One in 4 adult users of health services and the majority of older adults have multiple chronic conditions (MCC).1,2 Because of the paucity of information and the significant disease burdens from MCC, the 2010 US Department of Health and Human Services strategic framework called for an expansion of research on the disease trajectories over time for patients with comorbidities.3 Few studies describe the natural progression and clustering of MCC in all age groups.4 Among the leading causes of disabilities worldwide, 3 chronic conditions stand out due to their prevalence and high disease burden to individuals and society: obesity, hypertension, and depression. Obesity accounts for 5%–15% of deaths each year in the United States.5,6 Alone, it contributes to untimely mortality and decreased quality of life,7 both of which are further influenced by the frequent co-occurrence of debilitating comorbidities including depression, diabetes, and cardiovascular diseases.7–12
We chose hypertension and depression as comorbidities of obesity for 3 reasons. First, depression and hypertension are among the 14 priority conditions recognized by the Medicare Modernization Act Section 1013. Second, individually, each is among the leading causes of morbidity, mortality, and disability. Third, these 3 conditions often co-occur and make weight management more complicated, due to shared pathophysiological pathways13,14 and their impact on each other.13,15,16 Various combinations of these conditions frequently co-occur, and one can have synergistic effects on the development or outcomes of the others. For example, patients with depression gain weight17 faster compared with those without depression. Not only could depression cause obesity,13 treatment for depression can also worsen obesity.18 For instance, some antidepressant medication can make patients feel fatigued. Increased feelings of fatigue could reduce patient’s motivation to engage in behavioral modifications for weight and glucose management. In addition, many psychotropic medications could stimulate appetite, making weight management more challenging; a common side effect of some psychotropic medications is weight gain.18 In addition, it has been well documented that obesity is a risk factor for hypertension10 and depression.14
This study also demonstrates a meaningful use of electronic health records (EHRs) in a large community-based multispecialty practice. Investigators with access to just administrative data are constrained in their ability to examine temporal changes in diseases due to the lack of comprehensive data needed for such a study. Administrative data rely on coding to justify billing—if a visit occurs for an acute problem, a physician may note the patient’s blood pressure, but not enter a code for hypertension. Likewise, for many patients who are overweight, that was unlikely to be their reason for the visit. The advent of EHRs provides an opportunity to explore longitudinal changes in MCC in ways not previously possible.

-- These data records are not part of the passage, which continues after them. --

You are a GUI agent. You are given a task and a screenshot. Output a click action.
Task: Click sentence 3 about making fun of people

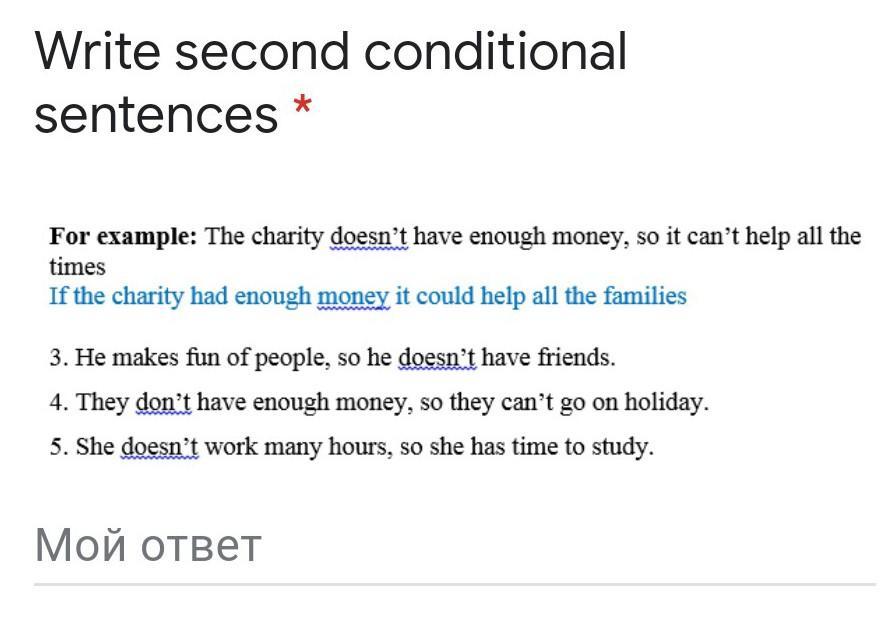pyautogui.click(x=332, y=358)
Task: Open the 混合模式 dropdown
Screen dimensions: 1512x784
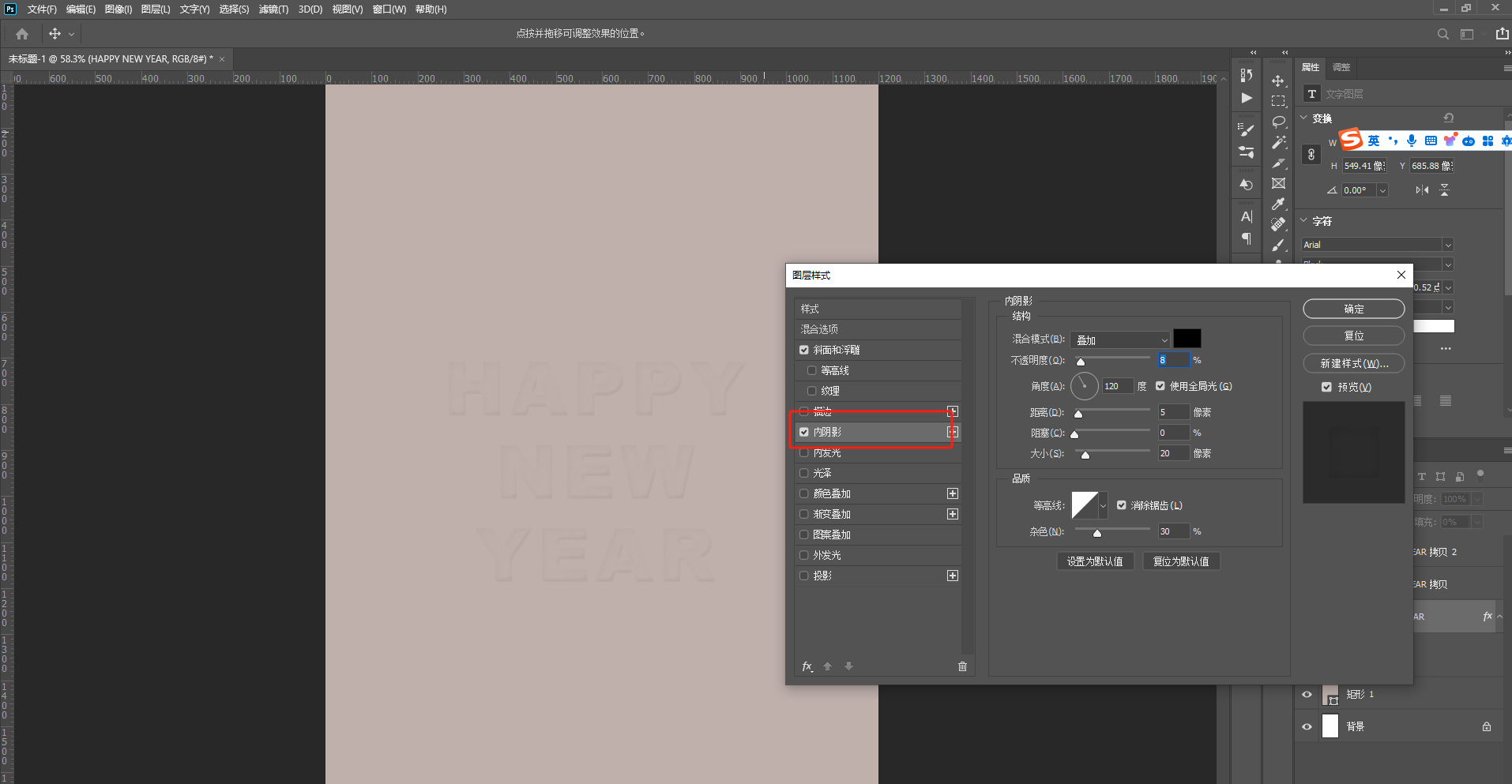Action: (x=1120, y=340)
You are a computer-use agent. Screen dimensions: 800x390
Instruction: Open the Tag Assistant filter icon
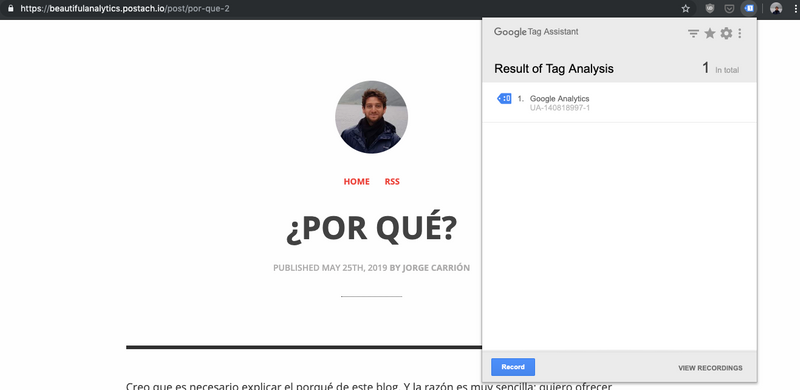(693, 34)
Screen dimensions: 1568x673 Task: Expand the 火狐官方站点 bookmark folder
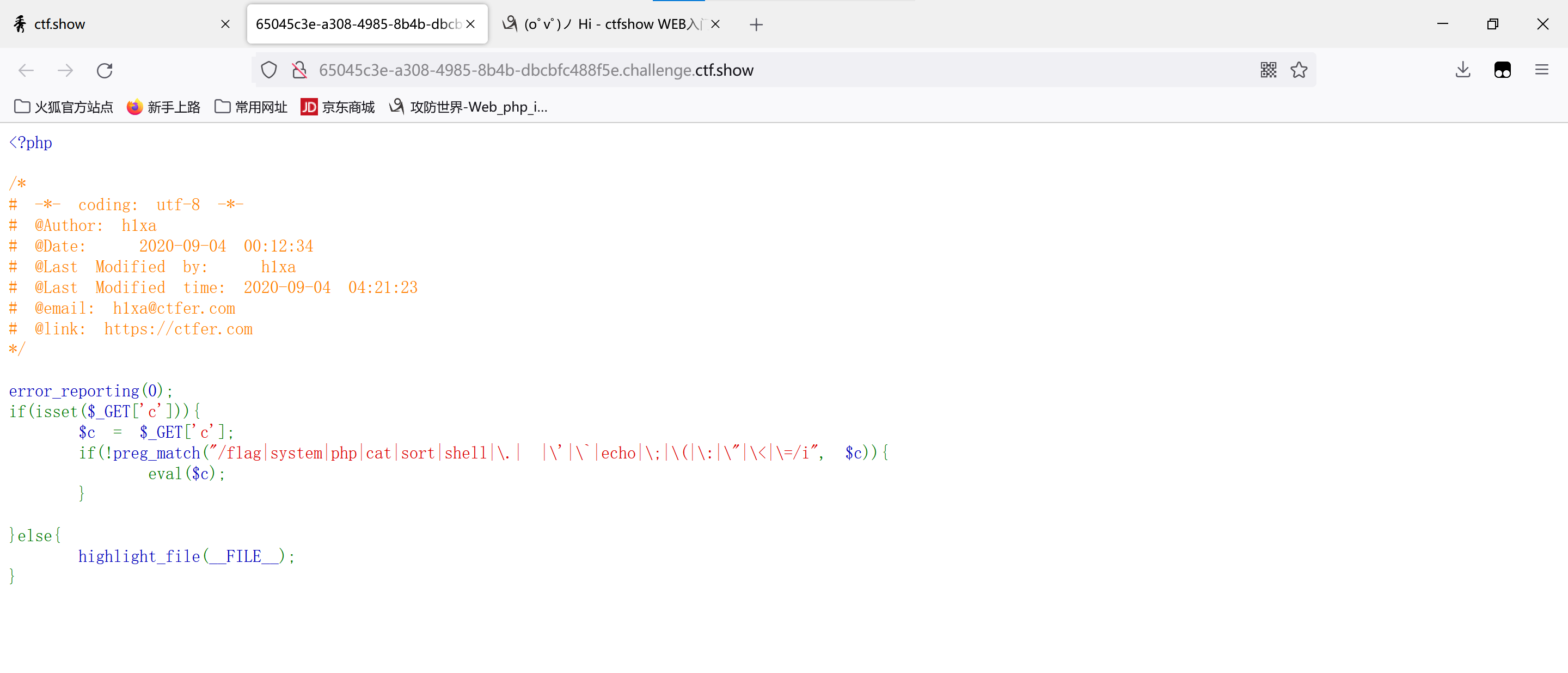click(x=63, y=107)
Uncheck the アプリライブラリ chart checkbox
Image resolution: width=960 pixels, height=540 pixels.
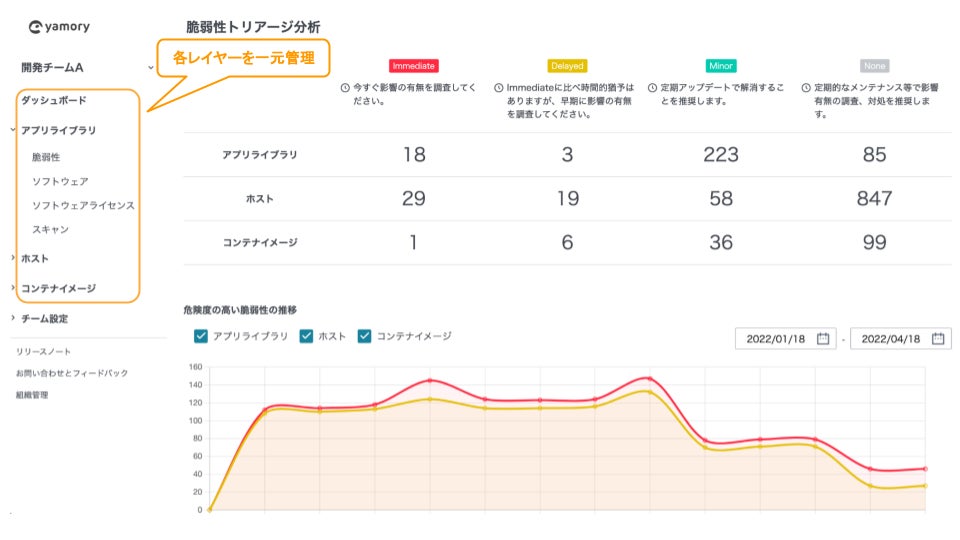[x=201, y=336]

Four research questions were addressed. First, for patients with high body mass index (BMI), how did co-occurring depression and/or hypertension affect the probability of having a diagnosis of overweight/obesity in the EHR? Second, for patients with high blood pressure (BP), how did having depression and/or high BMI affect the probability of having a diagnosis of hypertension recorded in the EHR? Third, how did having depression and/or hypertension influence BMI trajectories over an 8-year period? And lastly, how did having high BMI and/or depression affect BP trajectories, accounting for the propensity of being treated for hypertension? The Palo Alto Medical Foundation Institutional Review Board approved the study.
Study Population and Setting
This observational study focused on patients in one of the 3 geographic divisions of a large multispecialty group practice in California (the Group) between 2003 and 2010. Patients met all of the following inclusion criteria: (1) ≥2 in-person visits in primary care, (2) age 18 years or older in the first year of their observation, (3) ≥2 BMI measurements (for the analysis of patients with high BMI), (4) ≥2 recorded BP measurements (for the analysis of patients with high BP), and (5) met diagnostic or treatment criteria (described below) for either hypertension, overweight/obesity, or depression. Diagnostic criteria were derived from a problem list or encounter diagnoses. More than 90% of the diagnoses were based on the problem list only or on both the problem list and encounter diagnoses in the EHR. The remaining 10% were based on encounter diagnoses only. A total of 161,196 patients met these criteria. All the data on these 3 conditions were obtained from the EpicCare EHR system used by the Group.
Overweight or obese patients were identified by: (1) ICD-9 diagnosis codes for overweight/obesity (278.0, 278.00, 278.01, 278.02, V77.8, V85.21-V85.4) or (2) a recorded BMI that met the EHR diagnostic criteria. Current evidence indicates that, at lower BMI values, Asian patients have higher risk factors for cardiovascular diseases19 and higher rates of hypertension, dyslipidemia, and diabetes.20 As a result, the WHO has recommended that a lower BMI threshold21 be used for defining overweight in Asians.19,20 Furthermore, Asians account for 25% of the Group’s patient population, second only to non-Hispanic whites (NHW). Therefore, we used 23 for overweight for Asian patients and 25 for NHW and other races.19 Though African Americans22 and Latino23 may also have different BMI thresholds, we did not use separate thresholds for them due to their small numbers in the study population (1.4% of the sample were African American, 9.2% were Hispanic/Latino).
Hypertension was identified by: (1) ICD-9 diagnoses codes (401.x, 403.00, 403.01, 403.10, 403.11, 403.90, 403.91, 405.09, 405.11, 405.19, 405.91, 405.99), (2) prescription of antihypertensive medication with an associated diagnosis of hypertension, or (3) 2 or more high BP readings on different days within a 12-month period.21 A high BP reading was defined as>130/80 mm Hg for patients with a diabetes diagnosis either on their problem list or encounter diagnosis and ≥140/90 for patients without a diabetes diagnosis.24 Patients were considered to have hypertension during a particular year if they met the BP criteria for hypertension at any time during the year, or if they met the diagnosis or medication criteria during the year or in a previous year.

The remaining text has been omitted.